En visite à Adré, à l’est du Tchad, le Haut-Commissaire des Nations Unies pour les réfugiés, Filippo Grandi, a lancé un appel pressant à la communauté internationale. Alors que la guerre au Soudan continue de ravager le pays depuis avril 2023, forçant des millions de civils à fuir, l’aide humanitaire s’amenuise dangereusement, au moment même où les besoins explosent.
« L’action humanitaire ne peut s’arrêter aux frontières. Elle doit se poursuivre au cœur du Soudan, auprès des déplacés, mais aussi dans les zones frontalières comme ici, à Adré, et dans les pays d’accueil », a insisté Filippo Grandi, inquiet de la baisse constante des financements. Le conflit entre l’armée soudanaise et les Forces de soutien rapide (RSF) a déjà déraciné plus de 14 millions de personnes, fragilisant les structures sociales et provoquant des pénuries critiques, notamment au Darfour.

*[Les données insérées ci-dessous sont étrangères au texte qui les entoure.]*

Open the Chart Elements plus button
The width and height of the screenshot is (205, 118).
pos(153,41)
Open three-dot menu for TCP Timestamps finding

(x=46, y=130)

Le Tchad, en première ligne face à cet afflux de réfugiés, peine à absorber ce choc humanitaire. Si el-Fasher, capitale du Darfour Nord, reste sous contrôle de l’armée régulière, les combats incessants et les frappes de la RSF continuent de faire des ravages. Dans certaines régions, la famine s’installe, ajoutant à la détresse une urgence nutritionnelle.
La mobilisation de la communauté internationale devient vitale. Le Tchad, déjà en difficulté sur le plan économique, ne peut faire face seul à cette tragédie régionale. L’ONU en appelle à une solidarité durable, loin des élans ponctuels, afin d’éviter un effondrement humanitaire qui, prévient Grandi, pourrait avoir des répercussions sur l’ensemble du Sahel.